Borsa, Milano chiude in calo, banche sotto i riflettori

Milano, 15 mar. (LaPresse/Finanza.com) - La Borsa di Milano ha chiuso la seduta in ribasso in scia al debole andamento di Wall Street dopo alcuni dati macro in chiaroscuro. La fiducia dell'Università del Michigan di marzo si è attestata a 71,8 punti, decisamente sotto le attese che indicavano 78 punti, mentre la produzione industriale è salita dello 0,7% battendo le previsioni. Fitch stima una crescita globale del 2,2% nel 2013 e del 2,8% nel 2014, in calo dal 2,4% e dal 2,9% indicato in precedenza. "Il recente miglioramento delle condizioni sui mercati finanziari - ha scritto Fitch - non è stata accompagnata per il momento da un analogo miglioramento nell'economia reale con il quarto trimestre 2012 che ha visto la più debole crescita trimestrale del Pil della zona euro e degli Stati Uniti dalla recessione del 2009". In questo quadro a Piazza Affari l'indice Ftse Mib ha ceduto lo 0,43% a 16.061 punti. Banche protagoniste di giornata. Le vendite hanno colpito Mediobanca (-3,02% a 4,498 euro), Intesa SanPaolo (-1,68% a 1,231 euro), Ubi Banca (-1,06% a 3,178 euro). Giornata di conti per Unicredit (+0,58% a 3,828 euro) che è tornata all'utile nel 2012 ma ha manca le attese degli analisti. La banca milanese ha archiviato il 2012 con profitti per 865 milioni di euro, mentre nel 2011 aveva registrato una maxi perdita di 9,2 miliardi. Nel solo quarto trimestre l'istituto di piazza Cordusio ha perso 553 milioni di euro contro un utile di 144 milioni nello stesso periodo dell'esercizio precedente. Gli analisti avevano previsto un utile di 1,24 miliardi di euro per l'intero 2012 e una perdita di 173 milioni per quanto riguarda l'ultimo scorcio dell'anno. Bper ha svettato sul paniere principale con un balzo del 10,48% a 6,01 euro. "Durante la conference del dopo-conti - ha spiegato Equita - il management ha confermato che la copertura dei crediti problematici (36%) è adeguata. Il Core Tier 1 2012 (8,3%) dovrebbe essere mantenuto nel 2013 senza considerare i benefici dei modelli Irb (150 punti base), quindi la pressione per un aumento del CT1 via aumento di capitale si riduce". Inoltre Exane ha inserito Bper tra le banche italiane favorite e ha aumentato il prezzo obiettivo a 8,3 euro. Bene anche Banco Popolare (+4,21% a 1,115 euro) che tra breve diffonderà i risultati del 2012.
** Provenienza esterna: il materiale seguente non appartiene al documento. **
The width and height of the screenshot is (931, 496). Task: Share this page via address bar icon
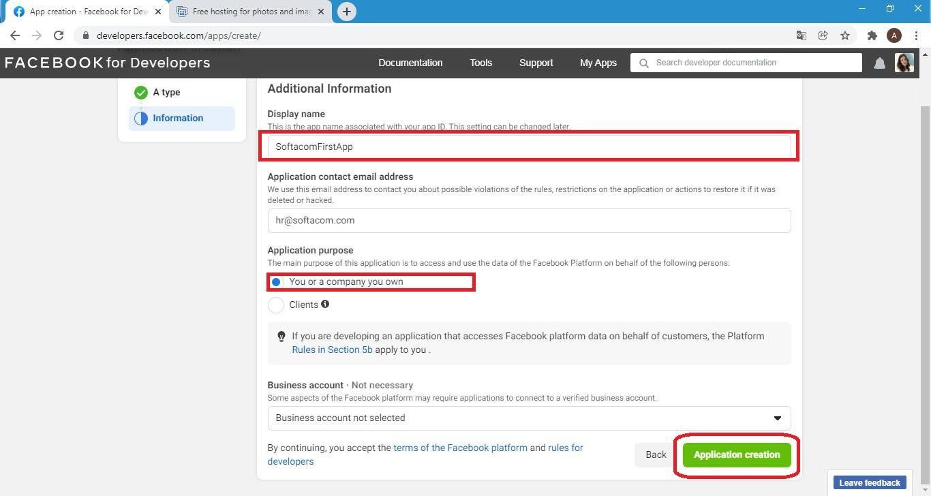[823, 35]
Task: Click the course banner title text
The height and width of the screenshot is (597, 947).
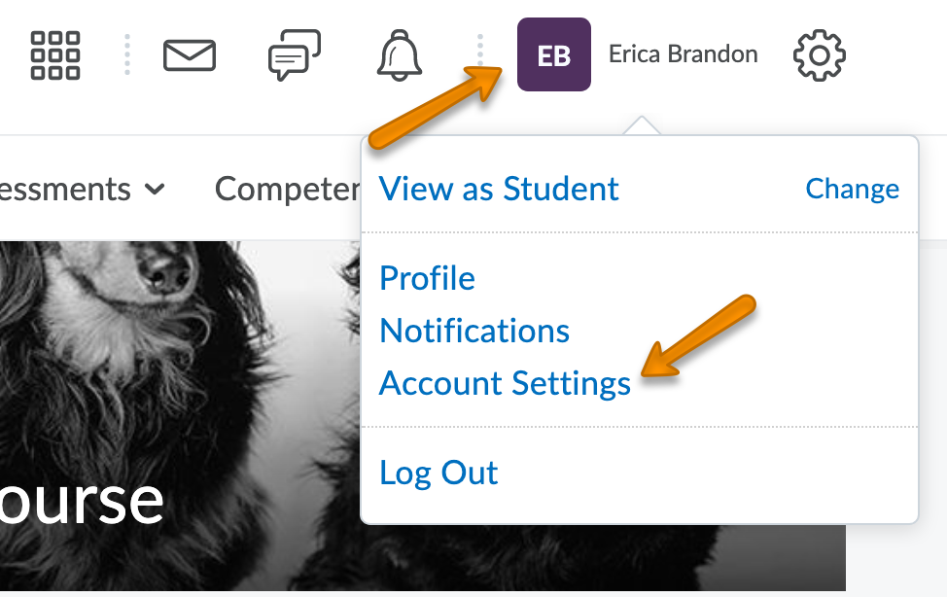Action: (x=82, y=502)
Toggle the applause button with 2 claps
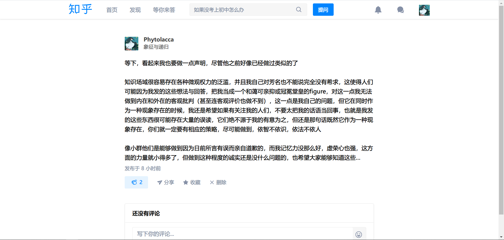Screen dimensions: 504x240 click(x=136, y=182)
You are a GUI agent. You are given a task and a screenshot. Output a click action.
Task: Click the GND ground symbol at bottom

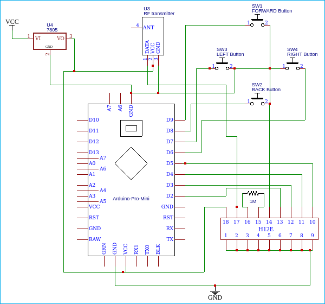pos(215,292)
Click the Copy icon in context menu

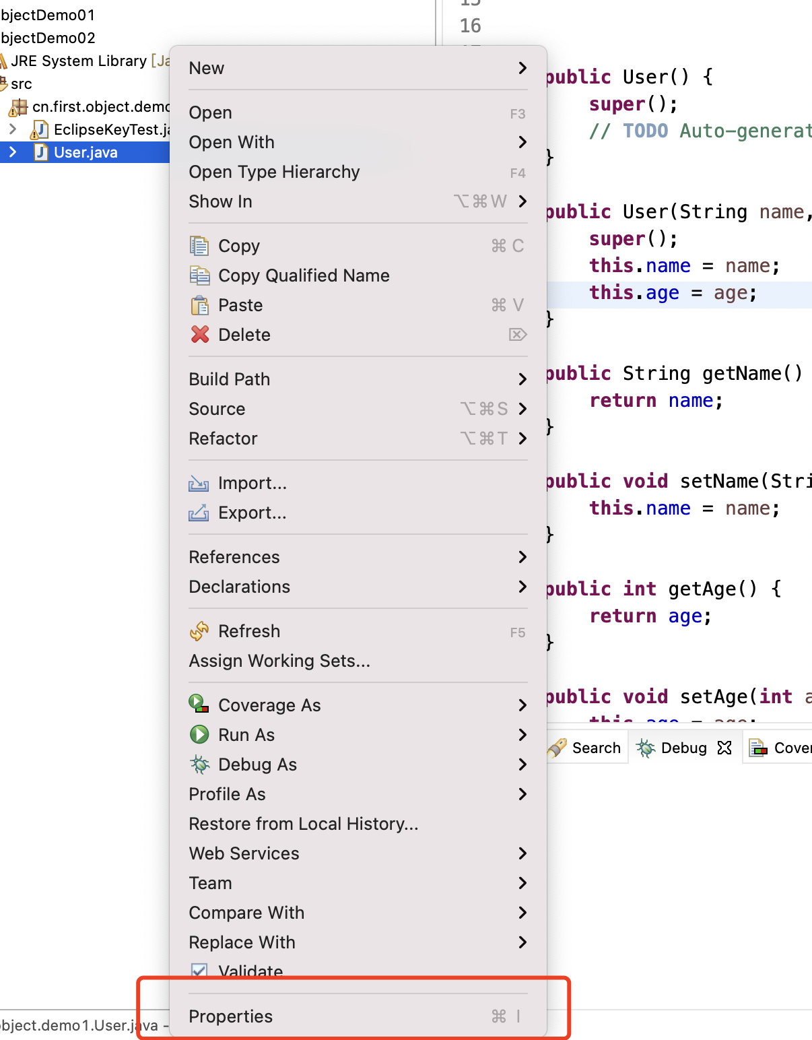point(199,246)
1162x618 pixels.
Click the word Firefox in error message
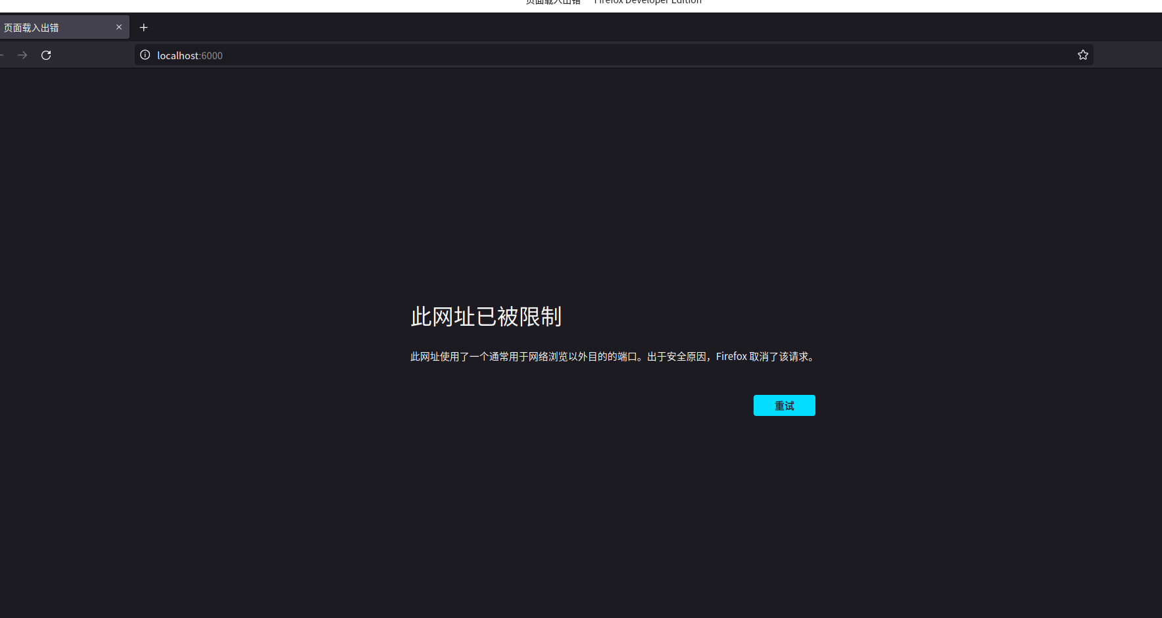click(731, 357)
Restando tra i finanziari Generali ha tirato il freno dopo l'exploit di ieri segnando un calo del 2,93% a 12,94 euro. Ancora brillante A2A (+5,84% a 0,458 euro) dopo essere volata ieri con un balzo di oltre 6 punti percentuali. Il titolo della multiutility ha festeggiato i conti del 2012 che hanno registrato un utile netto pari a 260 milioni di euro, in miglioramento rispetto alla perdita di 423 milioni dell'esercizio precedente. Il Consiglio di gestione di A2A ha deciso di proporre all'assemblea dei soci il pagamento di un dividendo pari a 0,026 euro per azione, il doppio rispetto alla cedola dello scorso anno (0,013 euro per azione). Ben comprata Ansaldo Sts (+2,74% a 6,925 euro) che beneficiato della raccomandazione emessa questa mattina dagli analisti di Natixis che in un report hanno alzato il giudizio sul titolo portandolo a buy con target price confermato a 8 euro. Secondo gli esperti il titolo offre un ottimo potenziale in termine di rischio/rendimento atteso visto che tratta su multipli storicamente contenuti.